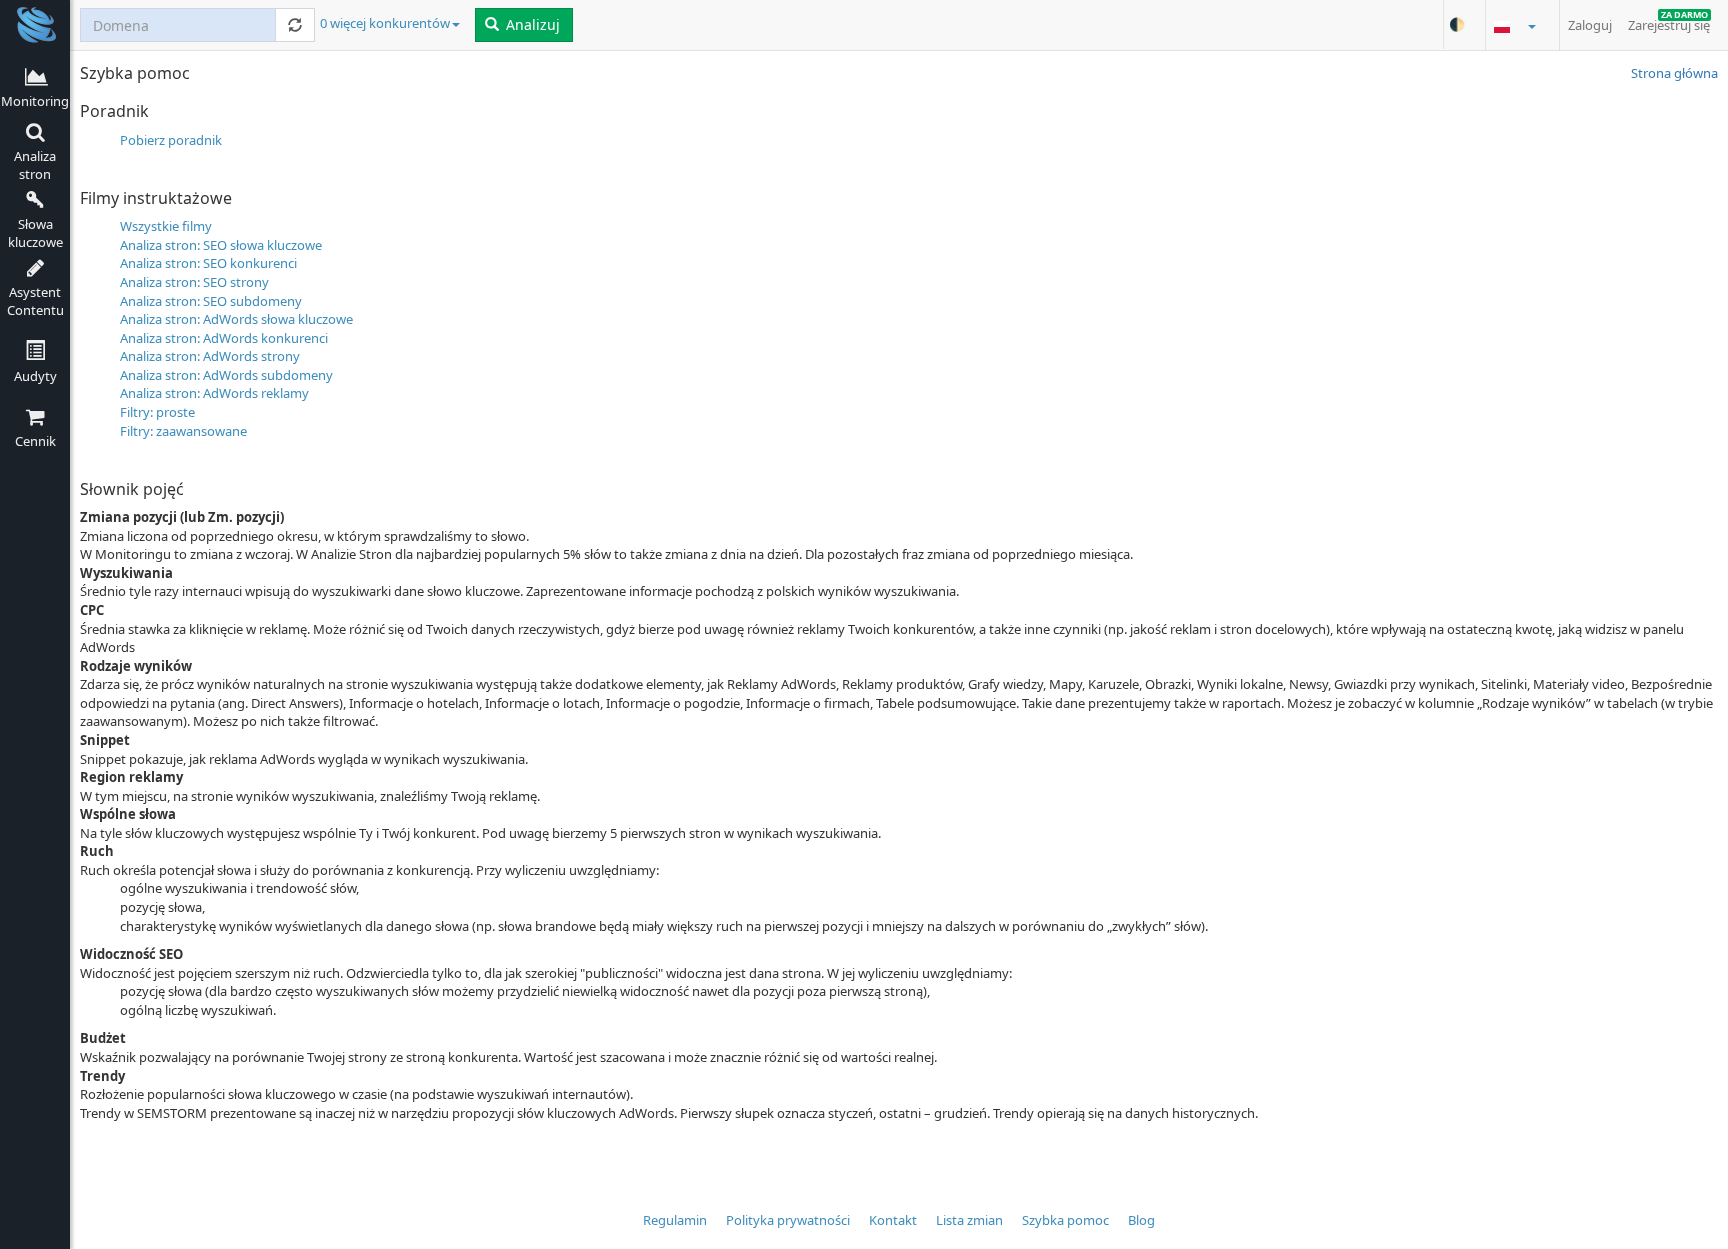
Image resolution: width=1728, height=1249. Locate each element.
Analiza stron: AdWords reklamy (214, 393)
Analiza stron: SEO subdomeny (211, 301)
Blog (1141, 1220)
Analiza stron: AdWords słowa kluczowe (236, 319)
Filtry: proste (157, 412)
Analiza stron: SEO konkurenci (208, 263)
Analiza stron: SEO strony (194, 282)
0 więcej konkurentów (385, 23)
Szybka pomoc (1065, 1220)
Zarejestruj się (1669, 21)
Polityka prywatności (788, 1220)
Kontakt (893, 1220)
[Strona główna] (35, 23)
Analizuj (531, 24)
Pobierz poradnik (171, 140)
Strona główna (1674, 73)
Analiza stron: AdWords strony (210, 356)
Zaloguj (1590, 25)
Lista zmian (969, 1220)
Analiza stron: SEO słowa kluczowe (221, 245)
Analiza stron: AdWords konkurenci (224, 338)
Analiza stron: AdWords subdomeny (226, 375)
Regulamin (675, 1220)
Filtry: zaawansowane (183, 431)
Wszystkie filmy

▬▬▬

*Required work:* Across the records above, count each line that holds the word "słowa" and give only the resulting number.

*Exercise result:* 2